Auch die alten Griechen hatten ihre Tagesschau. Aber zu ihrer Zeit gab es natürlich noch kein Fernsehen. Deshalb reisten Geschichtenerzähler durch das Land und berichteten das Neueste aus Politik und Kultur.

Einer dieser Geschichtenerzähler hieß Homer. Er berichtete von einem gewaltigen Krieg, in dem die Griechen gegen die mächtige Stadt Troja kämpften. Doch als Homer lebte, war dieser Krieg schon 400 Jahre vorbei. Und weil die Geschichte so alt war und Homer sie so gut erzählte, hielten sie alle für eine Erfindung. Es war ja auch schwer zu glauben, dass sogar Götter bei dem Kampf mitgemacht haben sollen und entweder den Griechen oder Trojanern halfen, je nachdem, wen von beiden sie mehr mochten. Und auch die Geschichte vom Trojanischen Pferd klang geschwindelt.

Aber gerade diese Geschichte erzählte Homer besonders gern: Es war ein ganz fieser Trick, mit dem die Griechen den Krieg nach zehn Jahren gewannen. Die griechischen Soldaten packten scheinbar ihre Sachen ein und zogen fort. Aber in Wahrheit marschierten sie nur um den nächsten Berg, um sich dort zu verstecken. Vor den trojanischen Stadtmauern ließen sie ein riesengroßes Holzpferd zurück. Und darin versteckten sich ein paar von ihnen. Das wussten die Trojaner aber nicht. Die waren froh, dass der Krieg nun endlich vorbei war. Und aus Freude über den Sieg holten sie das Pferd in die Stadt, als Siegestrophäe. Doch nachts, als die Trojaner schliefen, krochen die Griechen aus dem Bauch des Pferdes und öffneten für ihre Kameraden heimlich die Stadttore. Kurz darauf war Troja besiegt.
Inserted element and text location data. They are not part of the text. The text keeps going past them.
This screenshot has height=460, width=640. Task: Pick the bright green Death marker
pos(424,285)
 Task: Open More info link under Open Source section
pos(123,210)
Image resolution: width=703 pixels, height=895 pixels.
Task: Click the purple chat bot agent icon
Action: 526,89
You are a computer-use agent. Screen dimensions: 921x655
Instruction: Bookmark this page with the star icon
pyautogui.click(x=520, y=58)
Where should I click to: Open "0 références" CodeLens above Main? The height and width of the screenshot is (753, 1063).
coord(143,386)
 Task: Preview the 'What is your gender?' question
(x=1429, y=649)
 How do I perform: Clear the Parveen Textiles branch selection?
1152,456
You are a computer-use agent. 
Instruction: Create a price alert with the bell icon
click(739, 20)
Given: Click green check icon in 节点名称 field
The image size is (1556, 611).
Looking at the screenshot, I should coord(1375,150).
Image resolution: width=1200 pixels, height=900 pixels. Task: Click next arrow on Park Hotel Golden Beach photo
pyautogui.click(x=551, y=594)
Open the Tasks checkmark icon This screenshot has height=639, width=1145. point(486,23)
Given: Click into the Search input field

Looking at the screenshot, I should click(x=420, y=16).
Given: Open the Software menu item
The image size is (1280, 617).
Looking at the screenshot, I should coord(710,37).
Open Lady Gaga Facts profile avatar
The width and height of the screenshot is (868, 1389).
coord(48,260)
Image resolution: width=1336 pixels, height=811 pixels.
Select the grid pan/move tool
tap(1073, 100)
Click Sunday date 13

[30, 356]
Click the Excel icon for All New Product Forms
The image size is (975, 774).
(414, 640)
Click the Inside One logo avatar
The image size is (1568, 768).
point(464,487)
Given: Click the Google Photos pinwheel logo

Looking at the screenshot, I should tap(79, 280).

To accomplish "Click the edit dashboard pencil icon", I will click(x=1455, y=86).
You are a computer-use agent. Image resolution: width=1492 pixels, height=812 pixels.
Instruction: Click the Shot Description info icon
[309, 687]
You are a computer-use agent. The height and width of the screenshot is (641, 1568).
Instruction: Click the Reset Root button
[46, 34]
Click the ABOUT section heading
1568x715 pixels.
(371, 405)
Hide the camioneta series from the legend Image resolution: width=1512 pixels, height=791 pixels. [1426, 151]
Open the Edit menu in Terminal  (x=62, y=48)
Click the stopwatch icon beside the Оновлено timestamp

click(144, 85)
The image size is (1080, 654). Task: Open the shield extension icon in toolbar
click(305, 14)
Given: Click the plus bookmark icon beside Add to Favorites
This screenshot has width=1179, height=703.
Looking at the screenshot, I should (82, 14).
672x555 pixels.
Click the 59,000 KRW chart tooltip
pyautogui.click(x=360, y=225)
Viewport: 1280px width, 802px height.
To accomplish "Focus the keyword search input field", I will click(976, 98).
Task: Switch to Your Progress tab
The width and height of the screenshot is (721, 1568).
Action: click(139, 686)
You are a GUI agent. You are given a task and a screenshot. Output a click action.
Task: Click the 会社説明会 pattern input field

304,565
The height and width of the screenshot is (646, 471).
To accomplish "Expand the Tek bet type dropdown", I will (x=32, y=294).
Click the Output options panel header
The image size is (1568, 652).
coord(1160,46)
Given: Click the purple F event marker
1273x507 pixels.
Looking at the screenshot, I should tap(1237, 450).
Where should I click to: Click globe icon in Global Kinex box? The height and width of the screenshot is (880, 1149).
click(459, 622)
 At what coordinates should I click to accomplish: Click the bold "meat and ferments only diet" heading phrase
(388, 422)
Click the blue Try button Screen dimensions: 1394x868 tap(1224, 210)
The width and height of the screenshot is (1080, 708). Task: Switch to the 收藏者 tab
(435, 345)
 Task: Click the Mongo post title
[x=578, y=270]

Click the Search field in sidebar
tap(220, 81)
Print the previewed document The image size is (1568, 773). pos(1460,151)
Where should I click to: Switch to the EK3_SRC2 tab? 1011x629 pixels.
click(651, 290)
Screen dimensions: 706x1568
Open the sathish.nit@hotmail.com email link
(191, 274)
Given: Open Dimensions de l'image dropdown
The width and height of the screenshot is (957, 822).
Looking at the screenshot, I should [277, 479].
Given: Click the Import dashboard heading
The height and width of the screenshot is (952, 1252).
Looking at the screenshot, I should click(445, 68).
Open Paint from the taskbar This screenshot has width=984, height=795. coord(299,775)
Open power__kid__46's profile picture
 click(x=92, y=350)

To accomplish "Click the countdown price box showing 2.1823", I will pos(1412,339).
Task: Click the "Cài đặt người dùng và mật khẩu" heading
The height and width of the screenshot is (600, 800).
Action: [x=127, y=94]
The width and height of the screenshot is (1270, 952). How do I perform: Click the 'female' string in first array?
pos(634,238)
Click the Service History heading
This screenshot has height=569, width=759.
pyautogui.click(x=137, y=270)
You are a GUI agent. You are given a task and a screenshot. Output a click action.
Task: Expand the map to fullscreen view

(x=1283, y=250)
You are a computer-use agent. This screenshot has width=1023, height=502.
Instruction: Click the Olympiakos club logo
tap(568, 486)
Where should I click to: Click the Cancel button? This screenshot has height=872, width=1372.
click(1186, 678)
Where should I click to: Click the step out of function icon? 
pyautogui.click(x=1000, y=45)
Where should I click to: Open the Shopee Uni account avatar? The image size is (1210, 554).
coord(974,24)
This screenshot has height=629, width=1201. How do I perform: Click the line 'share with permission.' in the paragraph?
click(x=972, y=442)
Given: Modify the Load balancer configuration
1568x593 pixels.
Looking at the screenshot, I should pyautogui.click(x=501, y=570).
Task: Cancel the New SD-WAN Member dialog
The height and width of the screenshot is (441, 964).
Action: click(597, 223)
Doch Homers Zuhörer lachten nur. "Das kann doch gar nicht wahr sein", sagten sie. Fast 3000 Jahre lang dachten die Menschen, Homer habe sich die Geschichte vom Trojanischen Krieg nur ausgedacht. Doch vor wenigen Jahren fanden Wissenschaftler Beweise. Wissenschaftler, die in der Erde nach Spuren unserer Geschichte suchen, nennt man Archäologen. Und die entdeckten in der Türkei Reste der Stadt Troja und auch Spuren des Trojanischen Krieges. Ganz vorsichtig und langsam, manchmal mit Spaten, manchmal nur mit Pinsel und Pinzette, buddelten sie Löcher in einen Hügel. Im Laufe von vielen Tausend Jahren waren die Ruinen von Troja zerfallen und der Wind hatte eine dicke Schicht Sand darüber geweht. In dem unansehnlichen Hügel fanden die Archäologen Mauerstücke, Töpfe, Krüge und sogar goldenen Schmuck. Homer hatte also doch Recht! Nur das Trojanische Pferd blieb verschwunden. Da hat der Dichter wohl doch ein bisschen geflunkert, um seine Geschichte spannender zu machen.

Aber wie hat Homer überhaupt von diesem Krieg wissen können? Er war doch gar nicht dabei. Aber er konnte gut zuhören. Der Dichter erfuhr von dem uralten Krieg, weil diese berühmte Geschichte immer wieder vom Großvater an den Enkel weitererzählt wurde, bis er davon erfuhr und daraus ein ganz langes Gedicht machte. Und bis auf den heutigen Tag hören Kinder und Erwachsene die Geschichte vom Trojanischen Krieg immer wieder gerne.